Targeting 15d-Prostaglandin J(2) to Hepatic Stellate Cells: Two Options Evaluated

PURPOSE: Delivery of apoptosis-inducing compounds to hepatic stellate cells (HSC) may be an effective strategy to reverse liver fibrosis. The aim of this study was therefore to examine the selective targeting of the apoptosis-inducing drug 15-deoxy-Δ12,14-prostaglandin J(2) (15dPGJ(2)) with two different HSC-carriers: human serum albumin modified with the sugar mannose-6-phosphate (M6PHSA) or albumin modified with PDGF-receptor recognizing peptides (pPBHSA).

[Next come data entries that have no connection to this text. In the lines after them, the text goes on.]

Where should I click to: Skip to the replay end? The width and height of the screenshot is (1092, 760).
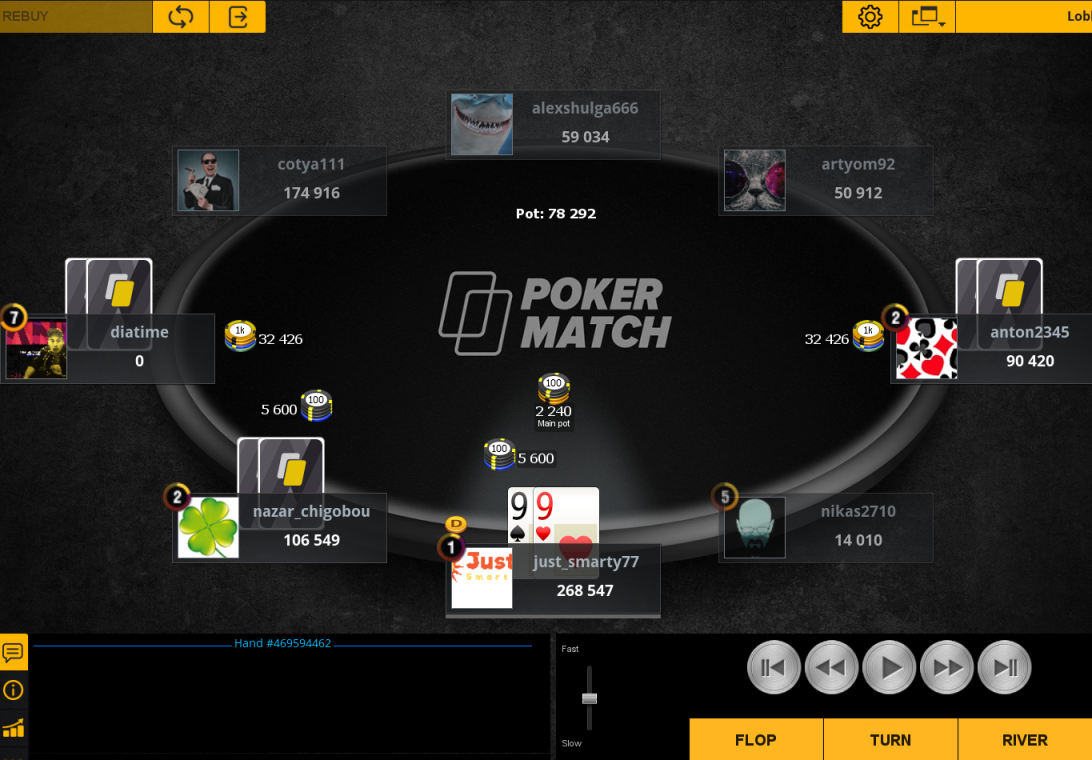1004,667
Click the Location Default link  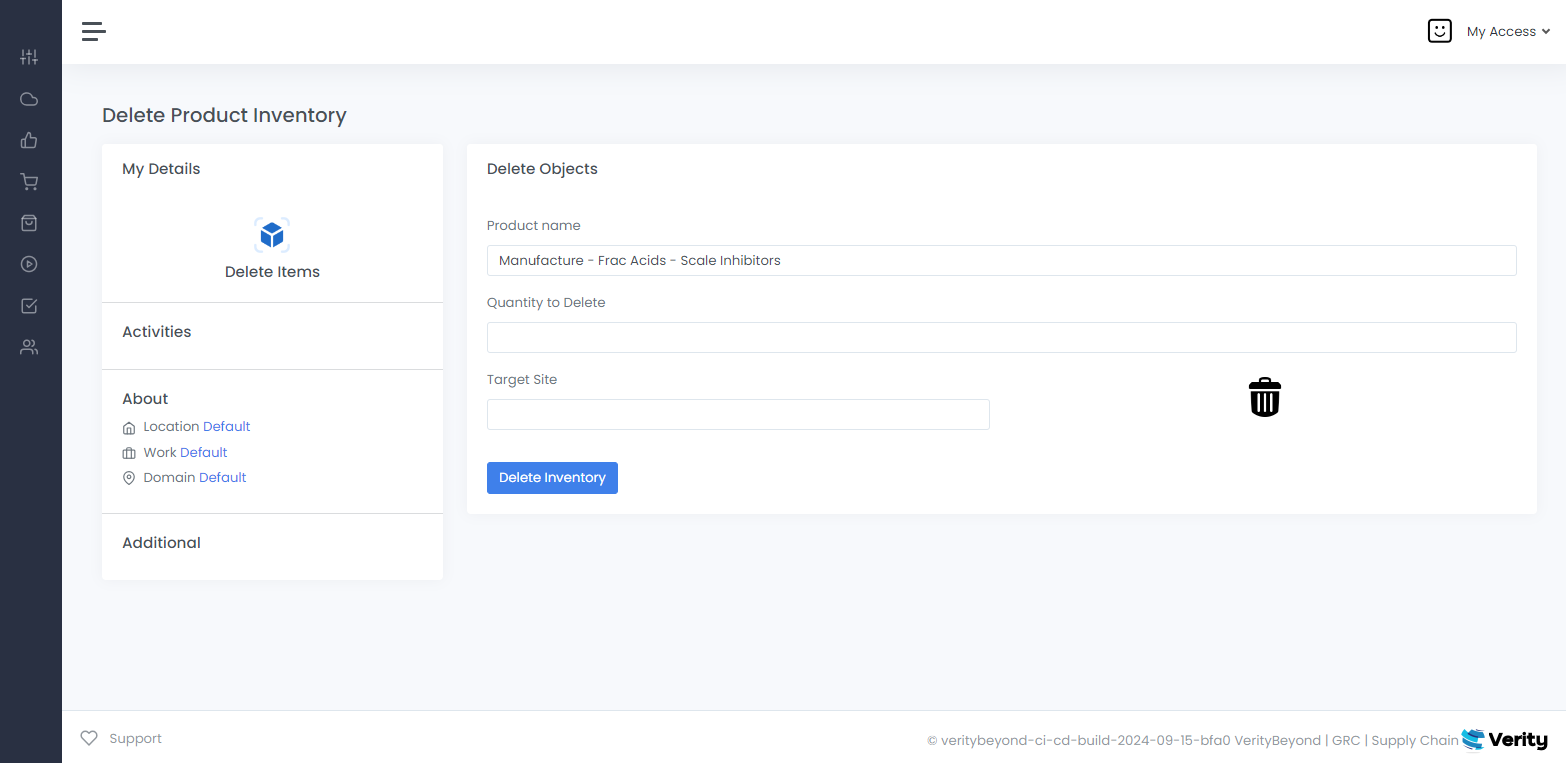pyautogui.click(x=226, y=427)
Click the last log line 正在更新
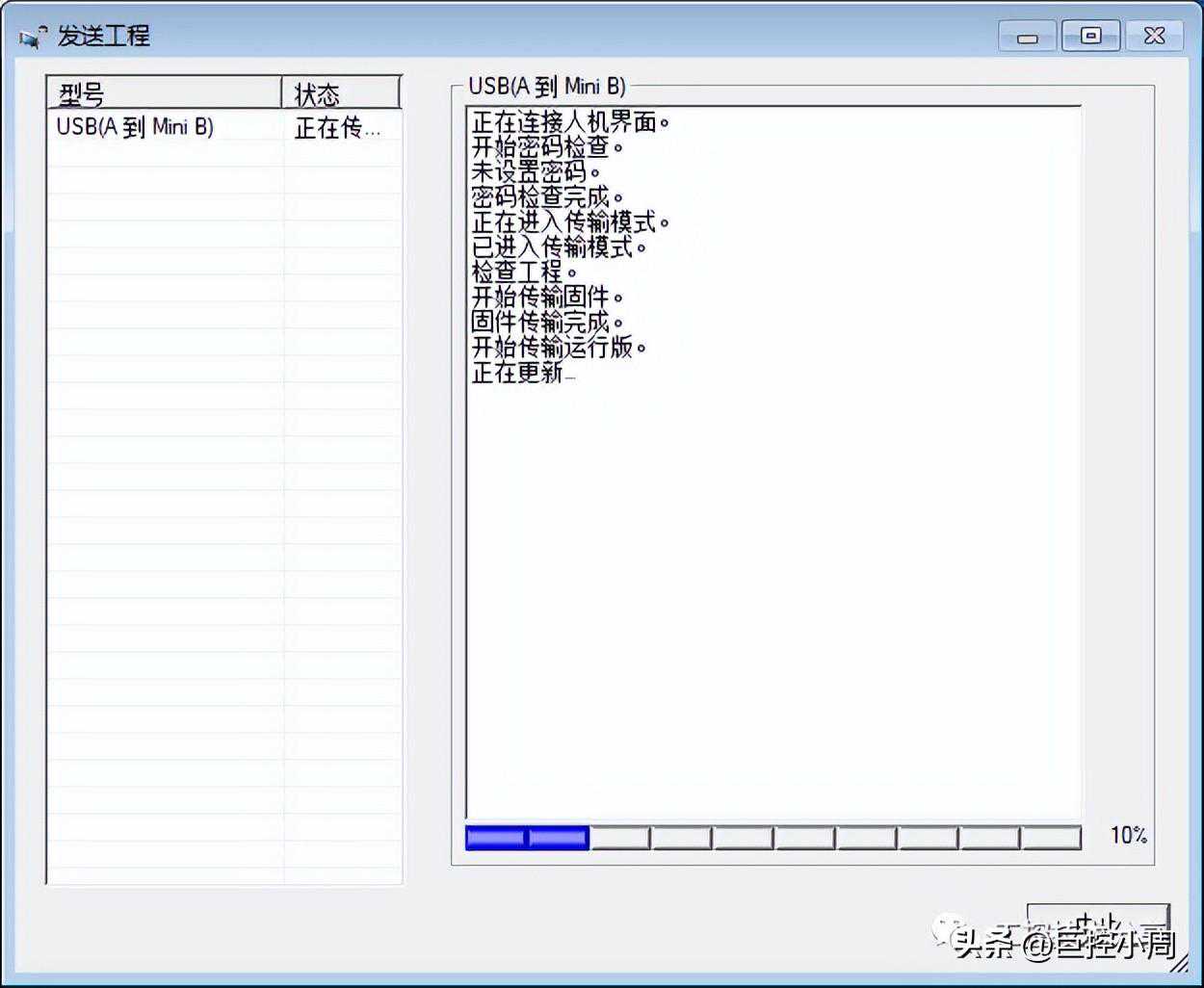This screenshot has width=1204, height=988. pyautogui.click(x=520, y=373)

METHODS AND RESULTS: After chemical conjugation of 15dPGJ(2) to the carriers, the constructs displayed pharmacological activity and specific receptor-mediated binding to HSC in vitro. Unlike 15dPGJ(2)-pPBHSA, the cellular binding of 15dPGJ(2)-M6PHSA was reduced by a scavenger receptor antagonist. In vivo, both conjugates rapidly accumulated in fibrotic livers. Intrahepatic analysis revealed that 15dPGJ(2)-M6PHSA mainly accumulated in HSC, and to a lesser extent in Kupffer cells. 15dPGJ(2)-pPBHSA also predominantly accumulated in HSC with additional uptake in hepatocytes. Assessment of target receptors in human cirrhotic livers revealed that M6P/IGFII-receptor expression was present in fibrotic areas. PDGF-β receptor expression was abundantly expressed on human fibroblasts. CONCLUSIONS: These studies show that 15dPGJ(2) coupled to either M6PHSA or pPBHSA is specifically taken up by HSC and is highly effective within these cells. Both carriers differ with respect to receptor specificity, leading to differences in intrahepatic distribution. Nevertheless, both carriers can be used to deliver the apoptosis-inducing drug 15dPGJ(2) to HSC in vivo.